As another factor, the discussion topic seems to impact developers' sentiment. Rahman et al. [2015] show that bugs or warnings are often associated with negative emotions (e.g., due to annoyance or frustration), whereas thankful comments are mostly positive. Similarly, bug reports of bugs that are not reproducible contain more negative sentiment than bug reports of reproducible bugs [Goyal and Sardana, 2017]. Security-related discussions on GitHub contain more negative sentiment than discussions that are not related to security [Pletea, 2014]. Hence, multiple studies detect the sentiment in bug reports to predict the bug severity in order to automatically prioritize bug reports according to their severity [Yang et al., 2017; Yang et al., 2018; Ramay et al., 2019; Umer et al., 2020; Dao and Yang, 2021]. In a similar vein, Ahasanuzzaman et al. [2018, 2020] use sentiment information to classify whether a StackOverflow post describes an issue or not, and Werner et al. [2018, 2019] show that sentiment can be used to identify escalated support tickets.

Islam and Zibran [2016] studied more than 490,000 commit messages and observed different sentiment polarity in different types of commits: The messages of bug-fixing or refactoring commits tend to be more positive, whereas the commit messages related to new features tend to be more negative. In particular, according to their study, developers who are more emotional tend to create longer commit messages. Researchers found that commit messages of bug-introducing and also of bug-fixing commits have a more positive sentiment than other commit messages [Islam and Zibran, 2018c]. In contrast, other studies reveal that commit messages of commits that introduce, precede, or fix bugs are more negative than other commit messages [Huq et al., 2020]. Sentiment analysis can also be used to distinguish between buggy and correct commits [Huq et al., 2020]. Buggy changes are often preceded by negative commits but by positive reviews [Huq et al., 2019]. Venigalla and Chimalakonda [2021b] analyzed the sentiment of commit messages and found that 45% of them express trust, whereas only 2% of them express disgust. In general, 78% contain positive emotions, whereas 21.5% contain negative emotions. Kaur et al. [2022] show that also the team size and the commit activity in a project influence the sentiment of commit messages. In addition, they claim that the launch of GitHub has led to more negative sentiment among developers. Moreover, negative sentiment is affected by continuous-integration build processes (e.g., failing builds), but negative sentiment also affects the build process (e.g., leads to failing builds) [Souza and Silva, 2017]. Madampe et al. [2020] investigate how developers' sentiment changes with respect to requirements changes. They found that receiving requirements changes leads to negative sentiment, whereas delivering the new requirements changes leads to positive sentiment.
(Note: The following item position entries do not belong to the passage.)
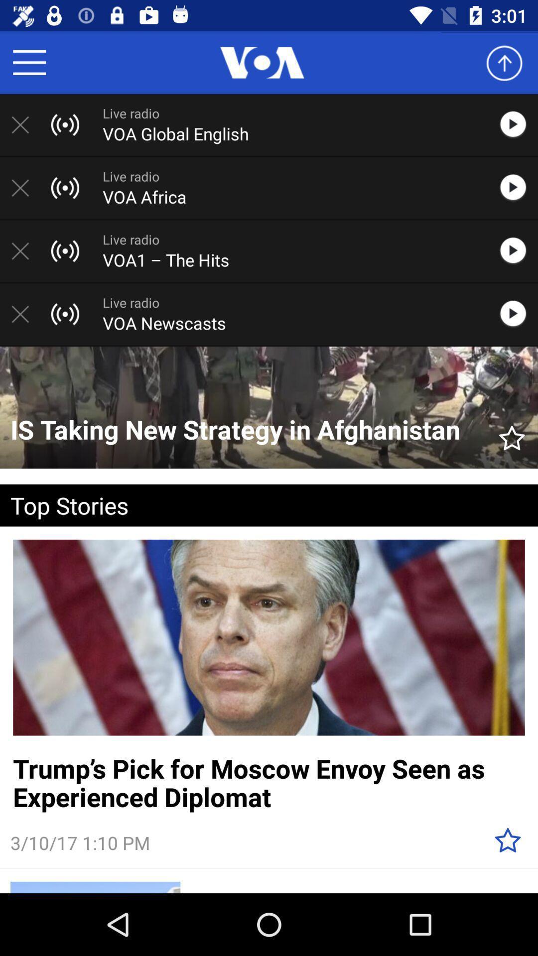 The image size is (538, 956). Describe the element at coordinates (517, 313) in the screenshot. I see `the play icon` at that location.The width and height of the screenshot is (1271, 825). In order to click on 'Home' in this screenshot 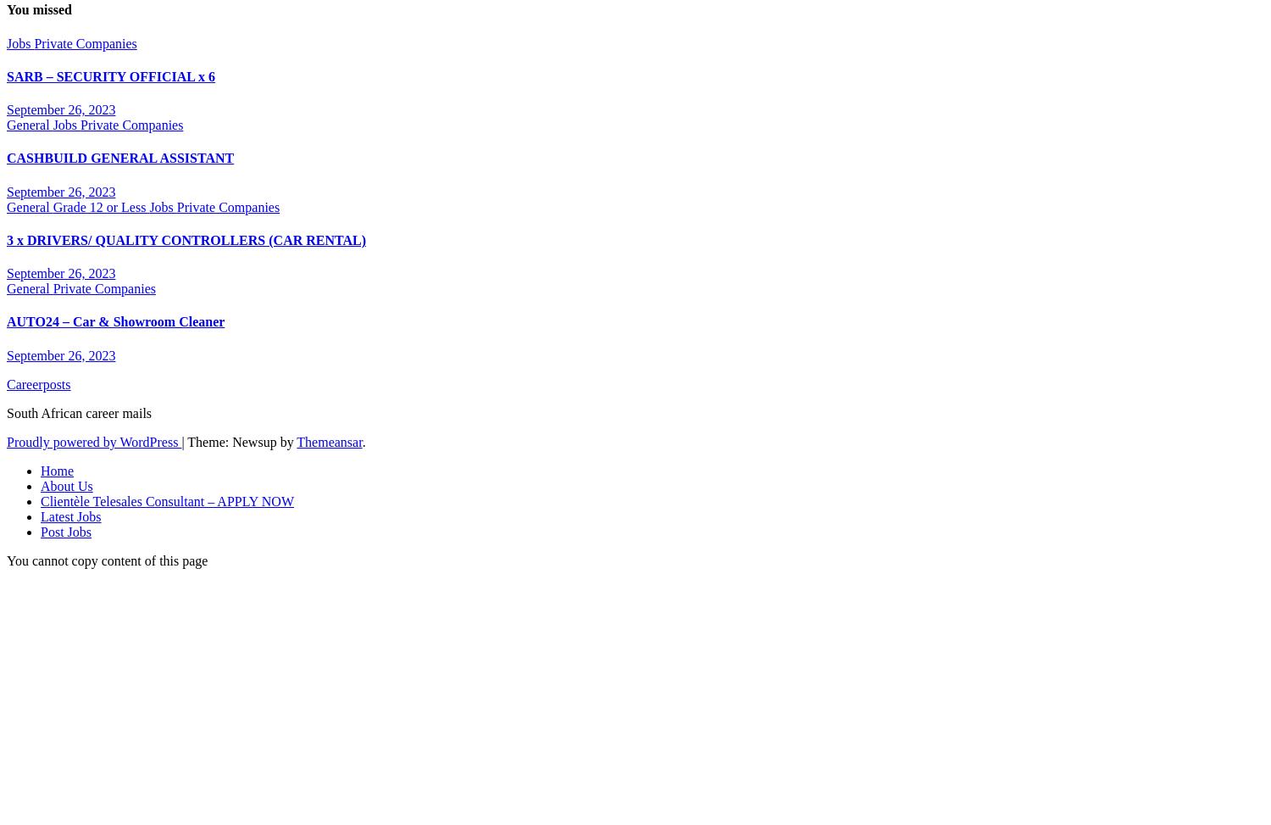, I will do `click(56, 469)`.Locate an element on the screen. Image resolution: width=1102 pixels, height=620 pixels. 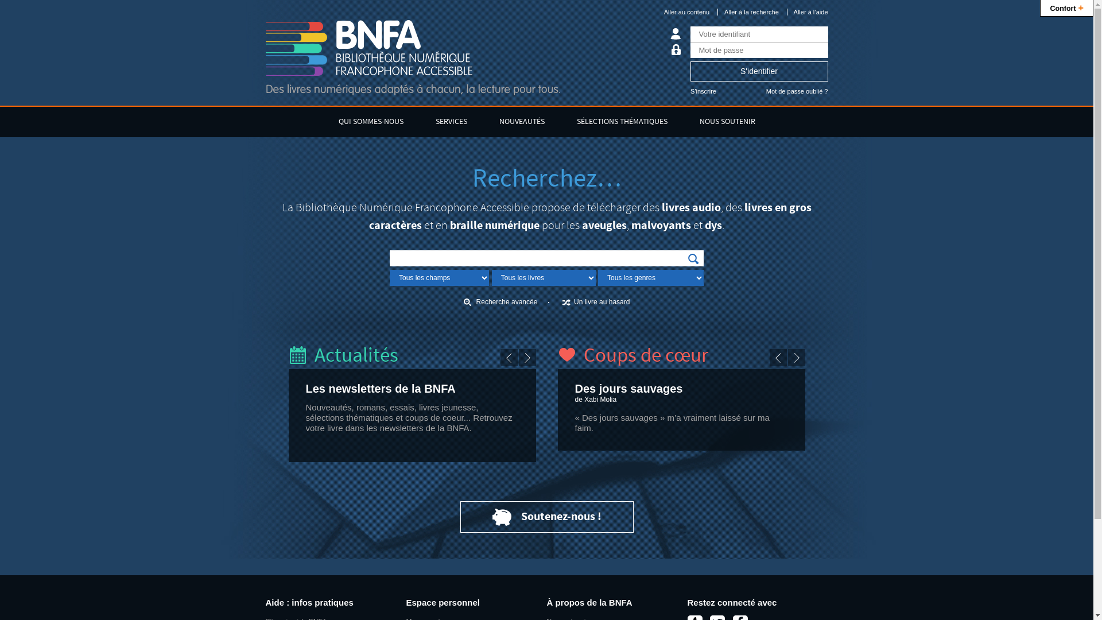
'Confort+' is located at coordinates (1066, 8).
Whereas two studies found that commit messages written on Mondays are more negative than on other days [Guzman et al., 2014, Kumar et al., 2022], other researchers found that the most negative sentiment is present in comments written on Tuesdays [Sinha et al., 2016], and still another study reports that comments written on Tuesdays and Fridays are least negative but those that are written on Sundays are most negative [Valdez et al., 2020]. Also, positive sentiment increases between Wednesday and Saturday [Valdez et al., 2020]. Also the time of day can affect the sentiment of a comment: Whereas positive sentiment seems to occur most frequently in the morning and least frequently shortly before midnight, negative sentiment is prevalent throughout the whole day (and there is only a slight increase of negative sentiment at night) [Valdez et al., 2020].

Munaiah et al. [2017] investigated the sentiment in code reviews and found that the more emotional and the less complex the code changes are, the more likely a code review fails to notice vulnerabilities. Furthermore, Tourani and Adams [2016] showed that the more negative sentiment occurs in a code review, the more defect-prone the code changes are. In addition, pull requests that contain anger or sadness have a lower probability to be merged than pull requests that contain positive emotions [Ortu et al., 2019]. According to El Asri et al. [2019], code reviews with negative comments also need more time to be addressed by the developer than code reviews with positive comments. In particular, newcomers react more emotional to code reviews than core members of a project do [El Asri et al., 2019; Skriptsova et al., 2019]. However, whether developers perceive code reviews as toxic seems to be subjective [Chouchen et al., 2021]. Nevertheless, when multiple developers post comments to the same issues, their comments often share the same sentiment [Li et al., 2020]. In addition, there seems to be a correlation between toxic commit messages and various code-quality metrics [In addition, there seems to be a correlation between toxic commit messages and various code-quality metrics [Sayago-Heredia et al., 2022a, 2022b].

When comparing different platforms, there appears to be more positive sentiment on GitHub issue discussions than in StackOverflow posts [Hata et al., 2022]. Novielli et al. [2014] investigate which factors affect the change to get an answer accepted. When writing an answer to StackOverflow posts, avoiding negative attitude increases one's chances to get the answer accepted [Calefato et al., 2015]. Both, positive and negative sentiment in discussions, seem to increase developer productivity, though [Kuutila et al., 2020]. Licorish and MacDonell [2014, 2018] analyzed the attitudes in software development teams and found that they express different attitudes when working on different tasks, but the attitude is not related to task completion or productivity. However, the teams become more emotional when they remedy defects. Gao et al. [2022] explored the impact of bots on developers' sentiment and found that there is significantly less sentiment in pull requests and issues that are created by bots. Patnaik and Padhy [2022] analyzed sentiment with respect to code refactoring and software quality. Singh and Singh [2017] found that developers' commit messages are more negative than positive while refactoring. Swillus and Zaidman [2023] investigate how developers express sentiment in StackOverflow posts that are related to software testing. They found that lack of experience are often indicated by negative sentiment, whereas trust and confidence are indicated by positive sentiment. Also, unexpected behavior leads to negative sentiment, but inspiring books or blog posts lead to positive sentiment. Politeness has also a positive influence on developer attraction and project attractiveness [2015b]. To further investigate the relationship between project attractiveness and sentiment, Brisson et al. [2020] compared issue discussions among several forks of 385 software projects and found that sentiment is not related to the number of stars a project has.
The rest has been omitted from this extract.